Preisträger des Preises Biochemische Analytik (DGKL), die später einen Nobelpreis erhielten
Der Preis Biochemische Analytik der Deutschen Gesellschaft für Klinische Chemie und Laboratoriumsmedizin (DGKL) wird seit 1970 verliehen und würdigt herausragende Arbeiten in der biochemischen und molekularen Analytik. Mehrere Preisträger haben später einen Nobelpreis erhalten (der DGKL-Preis kam immer vorher).

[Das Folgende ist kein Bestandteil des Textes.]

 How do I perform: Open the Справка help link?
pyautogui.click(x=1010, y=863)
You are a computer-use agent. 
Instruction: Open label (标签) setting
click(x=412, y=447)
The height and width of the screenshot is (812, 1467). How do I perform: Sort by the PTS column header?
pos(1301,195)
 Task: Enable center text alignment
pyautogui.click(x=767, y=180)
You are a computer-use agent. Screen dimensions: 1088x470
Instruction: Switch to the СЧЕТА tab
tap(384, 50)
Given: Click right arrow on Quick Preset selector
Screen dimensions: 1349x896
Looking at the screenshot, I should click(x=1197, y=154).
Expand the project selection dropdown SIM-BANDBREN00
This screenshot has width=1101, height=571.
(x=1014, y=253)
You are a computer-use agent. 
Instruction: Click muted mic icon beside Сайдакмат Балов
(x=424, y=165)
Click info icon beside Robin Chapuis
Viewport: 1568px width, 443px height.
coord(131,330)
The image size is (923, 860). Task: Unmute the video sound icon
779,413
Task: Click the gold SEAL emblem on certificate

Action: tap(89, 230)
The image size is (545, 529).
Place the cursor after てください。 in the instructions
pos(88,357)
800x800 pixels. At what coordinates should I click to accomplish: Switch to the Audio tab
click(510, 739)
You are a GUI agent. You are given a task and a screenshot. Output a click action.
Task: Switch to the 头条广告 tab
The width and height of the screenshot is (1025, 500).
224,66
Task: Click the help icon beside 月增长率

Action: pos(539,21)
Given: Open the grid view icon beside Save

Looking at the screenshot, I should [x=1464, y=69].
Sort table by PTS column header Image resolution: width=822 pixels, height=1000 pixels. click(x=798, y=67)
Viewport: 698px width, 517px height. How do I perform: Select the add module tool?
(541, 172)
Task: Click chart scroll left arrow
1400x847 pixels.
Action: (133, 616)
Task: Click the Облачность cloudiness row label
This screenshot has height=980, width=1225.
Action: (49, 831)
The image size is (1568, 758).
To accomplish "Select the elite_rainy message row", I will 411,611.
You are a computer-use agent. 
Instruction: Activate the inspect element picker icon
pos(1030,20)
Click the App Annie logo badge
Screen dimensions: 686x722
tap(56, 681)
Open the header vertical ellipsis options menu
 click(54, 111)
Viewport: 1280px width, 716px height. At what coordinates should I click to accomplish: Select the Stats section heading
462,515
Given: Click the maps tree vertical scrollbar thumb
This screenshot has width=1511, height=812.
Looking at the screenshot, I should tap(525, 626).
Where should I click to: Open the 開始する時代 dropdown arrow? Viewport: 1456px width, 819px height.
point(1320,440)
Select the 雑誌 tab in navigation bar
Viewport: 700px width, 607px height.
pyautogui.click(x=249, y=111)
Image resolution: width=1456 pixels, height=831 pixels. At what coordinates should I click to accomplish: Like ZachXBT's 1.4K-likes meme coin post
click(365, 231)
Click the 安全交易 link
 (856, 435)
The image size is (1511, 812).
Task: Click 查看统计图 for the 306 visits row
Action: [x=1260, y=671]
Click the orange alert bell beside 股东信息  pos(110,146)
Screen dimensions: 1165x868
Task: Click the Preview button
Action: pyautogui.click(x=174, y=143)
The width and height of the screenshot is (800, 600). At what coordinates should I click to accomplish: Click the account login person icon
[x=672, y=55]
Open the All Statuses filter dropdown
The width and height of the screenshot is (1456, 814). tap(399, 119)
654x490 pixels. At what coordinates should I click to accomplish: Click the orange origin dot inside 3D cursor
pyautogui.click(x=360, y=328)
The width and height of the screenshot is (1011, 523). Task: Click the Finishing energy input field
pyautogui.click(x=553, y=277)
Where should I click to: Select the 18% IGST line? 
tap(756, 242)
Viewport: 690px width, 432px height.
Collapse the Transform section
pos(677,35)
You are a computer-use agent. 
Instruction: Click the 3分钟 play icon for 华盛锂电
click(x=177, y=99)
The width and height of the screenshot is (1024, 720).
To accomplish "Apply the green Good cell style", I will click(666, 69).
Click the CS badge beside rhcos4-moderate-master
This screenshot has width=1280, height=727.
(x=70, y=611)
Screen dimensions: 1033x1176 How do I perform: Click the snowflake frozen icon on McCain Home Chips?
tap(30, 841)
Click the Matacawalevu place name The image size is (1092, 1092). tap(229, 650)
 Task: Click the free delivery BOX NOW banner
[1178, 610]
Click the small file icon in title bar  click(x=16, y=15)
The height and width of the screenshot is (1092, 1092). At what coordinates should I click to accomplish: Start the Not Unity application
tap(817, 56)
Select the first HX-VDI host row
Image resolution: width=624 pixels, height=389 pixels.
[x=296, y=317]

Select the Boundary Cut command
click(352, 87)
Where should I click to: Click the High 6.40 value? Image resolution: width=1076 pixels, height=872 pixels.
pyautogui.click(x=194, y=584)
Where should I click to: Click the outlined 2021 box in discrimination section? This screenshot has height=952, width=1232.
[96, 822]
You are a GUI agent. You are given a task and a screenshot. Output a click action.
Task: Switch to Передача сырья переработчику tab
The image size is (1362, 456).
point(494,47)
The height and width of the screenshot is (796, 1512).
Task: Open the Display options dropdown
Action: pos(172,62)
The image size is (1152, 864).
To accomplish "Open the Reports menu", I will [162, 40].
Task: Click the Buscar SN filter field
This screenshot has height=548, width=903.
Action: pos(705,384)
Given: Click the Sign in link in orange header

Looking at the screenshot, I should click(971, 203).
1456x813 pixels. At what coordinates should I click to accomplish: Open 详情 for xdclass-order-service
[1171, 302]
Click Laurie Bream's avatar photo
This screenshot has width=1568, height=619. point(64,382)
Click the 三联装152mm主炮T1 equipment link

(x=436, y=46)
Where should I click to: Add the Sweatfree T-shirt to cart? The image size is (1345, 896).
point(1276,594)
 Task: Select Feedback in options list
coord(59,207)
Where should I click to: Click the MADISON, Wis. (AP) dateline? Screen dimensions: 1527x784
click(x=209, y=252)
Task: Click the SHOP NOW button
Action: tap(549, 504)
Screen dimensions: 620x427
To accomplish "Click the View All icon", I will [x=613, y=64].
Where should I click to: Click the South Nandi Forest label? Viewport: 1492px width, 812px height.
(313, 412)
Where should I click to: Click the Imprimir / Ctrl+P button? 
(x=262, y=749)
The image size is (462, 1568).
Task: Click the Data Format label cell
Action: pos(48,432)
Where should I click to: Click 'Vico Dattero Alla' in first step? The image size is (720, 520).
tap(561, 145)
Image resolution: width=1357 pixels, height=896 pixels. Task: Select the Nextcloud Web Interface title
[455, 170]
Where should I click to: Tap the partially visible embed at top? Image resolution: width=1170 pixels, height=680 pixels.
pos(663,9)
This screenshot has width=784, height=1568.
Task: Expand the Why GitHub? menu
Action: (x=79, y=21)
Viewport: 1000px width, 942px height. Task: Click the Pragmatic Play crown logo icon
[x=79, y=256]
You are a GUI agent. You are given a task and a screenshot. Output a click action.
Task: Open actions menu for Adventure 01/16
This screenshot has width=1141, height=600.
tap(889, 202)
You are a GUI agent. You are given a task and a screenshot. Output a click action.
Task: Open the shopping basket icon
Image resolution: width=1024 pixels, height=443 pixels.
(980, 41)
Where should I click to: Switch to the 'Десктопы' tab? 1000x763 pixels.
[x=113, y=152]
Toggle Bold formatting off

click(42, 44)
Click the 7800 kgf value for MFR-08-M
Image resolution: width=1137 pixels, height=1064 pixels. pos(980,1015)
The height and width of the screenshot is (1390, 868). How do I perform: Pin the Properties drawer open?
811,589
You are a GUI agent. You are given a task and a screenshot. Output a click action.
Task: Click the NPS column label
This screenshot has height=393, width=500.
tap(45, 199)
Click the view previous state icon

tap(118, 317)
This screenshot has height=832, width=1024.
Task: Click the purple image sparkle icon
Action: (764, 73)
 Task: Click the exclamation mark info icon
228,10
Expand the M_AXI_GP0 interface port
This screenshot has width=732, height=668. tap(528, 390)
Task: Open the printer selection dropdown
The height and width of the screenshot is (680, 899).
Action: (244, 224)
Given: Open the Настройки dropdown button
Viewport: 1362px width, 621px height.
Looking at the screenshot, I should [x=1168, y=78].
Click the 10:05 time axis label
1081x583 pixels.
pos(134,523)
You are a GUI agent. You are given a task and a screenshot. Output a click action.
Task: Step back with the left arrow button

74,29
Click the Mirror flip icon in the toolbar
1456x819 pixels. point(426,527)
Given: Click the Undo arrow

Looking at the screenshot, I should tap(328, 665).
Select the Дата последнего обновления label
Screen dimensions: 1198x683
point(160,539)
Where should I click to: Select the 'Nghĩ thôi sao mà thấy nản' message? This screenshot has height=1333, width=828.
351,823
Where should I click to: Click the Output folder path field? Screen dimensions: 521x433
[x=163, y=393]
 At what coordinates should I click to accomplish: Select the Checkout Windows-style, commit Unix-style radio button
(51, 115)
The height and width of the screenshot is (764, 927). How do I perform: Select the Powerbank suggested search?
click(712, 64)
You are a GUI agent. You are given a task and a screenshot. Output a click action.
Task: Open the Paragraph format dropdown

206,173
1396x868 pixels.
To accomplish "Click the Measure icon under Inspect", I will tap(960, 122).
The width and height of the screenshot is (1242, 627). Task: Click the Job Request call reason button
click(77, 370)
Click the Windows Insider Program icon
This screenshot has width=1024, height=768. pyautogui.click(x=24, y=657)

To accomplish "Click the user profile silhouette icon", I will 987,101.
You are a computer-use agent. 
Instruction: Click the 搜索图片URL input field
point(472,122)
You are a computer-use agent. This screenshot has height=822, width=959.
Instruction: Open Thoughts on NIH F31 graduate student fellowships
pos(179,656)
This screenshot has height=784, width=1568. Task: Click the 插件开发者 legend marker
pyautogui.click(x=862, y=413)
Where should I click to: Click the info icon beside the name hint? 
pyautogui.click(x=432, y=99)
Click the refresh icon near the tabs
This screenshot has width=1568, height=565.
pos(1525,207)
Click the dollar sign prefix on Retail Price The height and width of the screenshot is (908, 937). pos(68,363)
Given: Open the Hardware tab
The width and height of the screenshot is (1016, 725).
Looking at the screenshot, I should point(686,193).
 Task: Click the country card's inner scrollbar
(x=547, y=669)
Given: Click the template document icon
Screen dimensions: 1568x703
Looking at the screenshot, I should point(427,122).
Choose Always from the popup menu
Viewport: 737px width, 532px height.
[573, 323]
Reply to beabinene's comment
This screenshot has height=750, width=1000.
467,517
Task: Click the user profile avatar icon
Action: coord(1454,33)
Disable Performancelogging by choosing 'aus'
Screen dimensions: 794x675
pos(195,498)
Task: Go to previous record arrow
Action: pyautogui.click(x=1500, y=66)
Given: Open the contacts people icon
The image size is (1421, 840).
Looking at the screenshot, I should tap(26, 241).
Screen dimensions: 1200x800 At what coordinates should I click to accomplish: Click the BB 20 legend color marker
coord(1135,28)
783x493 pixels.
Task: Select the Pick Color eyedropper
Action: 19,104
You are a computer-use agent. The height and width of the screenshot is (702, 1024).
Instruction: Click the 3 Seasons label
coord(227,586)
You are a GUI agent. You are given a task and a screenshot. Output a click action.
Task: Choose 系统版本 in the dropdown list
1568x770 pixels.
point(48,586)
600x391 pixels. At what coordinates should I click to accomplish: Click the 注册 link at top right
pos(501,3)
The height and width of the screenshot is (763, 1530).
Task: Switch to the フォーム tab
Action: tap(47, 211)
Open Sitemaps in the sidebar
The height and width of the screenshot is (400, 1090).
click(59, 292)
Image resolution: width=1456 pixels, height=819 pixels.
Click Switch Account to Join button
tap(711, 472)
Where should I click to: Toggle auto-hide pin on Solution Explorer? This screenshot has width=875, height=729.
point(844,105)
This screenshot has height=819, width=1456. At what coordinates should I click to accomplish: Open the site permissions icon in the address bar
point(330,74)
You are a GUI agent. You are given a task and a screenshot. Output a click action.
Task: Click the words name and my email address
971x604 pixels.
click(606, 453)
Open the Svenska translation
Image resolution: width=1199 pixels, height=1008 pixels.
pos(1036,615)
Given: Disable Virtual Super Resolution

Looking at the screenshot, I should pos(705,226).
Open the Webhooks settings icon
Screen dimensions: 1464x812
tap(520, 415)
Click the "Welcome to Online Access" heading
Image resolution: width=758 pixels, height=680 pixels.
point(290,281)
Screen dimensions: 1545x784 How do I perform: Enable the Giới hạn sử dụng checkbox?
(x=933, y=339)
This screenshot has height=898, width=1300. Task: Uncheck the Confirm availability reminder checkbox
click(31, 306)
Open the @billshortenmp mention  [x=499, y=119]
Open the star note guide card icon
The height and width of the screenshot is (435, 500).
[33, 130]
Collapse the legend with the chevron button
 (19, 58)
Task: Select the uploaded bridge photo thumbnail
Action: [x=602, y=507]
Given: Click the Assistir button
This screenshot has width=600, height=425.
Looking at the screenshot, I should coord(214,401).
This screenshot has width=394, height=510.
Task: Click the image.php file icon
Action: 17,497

Hier die betroffenen Preisträger (basierend auf der Liste von der angegebenen Seite, chronologisch sortiert):
| Jahr | Preisträger | Nobelpreis-Jahr und Kategorie | Begründung des Nobelpreises |
|---|---|---|---|
| 1980 | Walter Gilbert | 1980 (Chemie) | Für Beiträge zur Bestimmung von Basensequenzen in Nukleinsäuren (gemeinsam mit Frederick Sanger und Paul Berg) |
| 1980 | Frederick Sanger | 1980 (Chemie) | Dasselbe wie oben (Sanger erhielt zudem 1958 einen zweiten Nobelpreis für Proteinsequenzierung) |
| 1982 | César Milstein Georges J. F. Köhler | 1984 (Physiologie oder Medizin) | Für die Entdeckung des Prinzips zur Produktion monoklonaler Antikörper |
| 1990 | Kary B. Mullis | 1993 (Chemie) | Für die Erfindung der Polymerase-Kettenreaktion (PCR) |
| 1995 | Gregory P. Winter | 2018 (Chemie) | Für die Phagen-Display-Technik zur Evolution von Antikörpern (gemeinsam mit George P. Smith und Frances H. Arnold) |
| 2011 | Svante Pääbo | 2022 (Physiologie oder Medizin) | Für Entdeckungen zur Genome von ausgestorbenen Homininen und der menschlichen Evolution |
| 2017 | Emmanuelle Charpentier | 2020 (Chemie) | Für die Entwicklung der CRISPR-Cas9-Genschere (gemeinsam mit Jennifer A. Doudna) |
Fazit:
Von den bisherigen Preisträgern (bis 2024) haben sieben Personen (aus sechs Verleihungen) später einen Nobelpreis erhalten. Quellen der DGKL und Nobelstiftung erwähnen oft stolz, dass bis zu sechs oder mehr dieser Preisträger Nobelpreisträger wurden – die genaue Zahl variiert je nach Zählung (z. B. Sanger und Gilbert im selben Jahr).
Andere Preisträger wie Alec J. Jeffreys (1988, Erfinder des genetischen Fingerabdrucks) oder Matthias Mann (2006) sind hochdekoriert, haben aber keinen Nobelpreis erhalten. Neuere Preisträger (z. B. ab 2019) haben naturgemäß noch keinen Nobelpreis.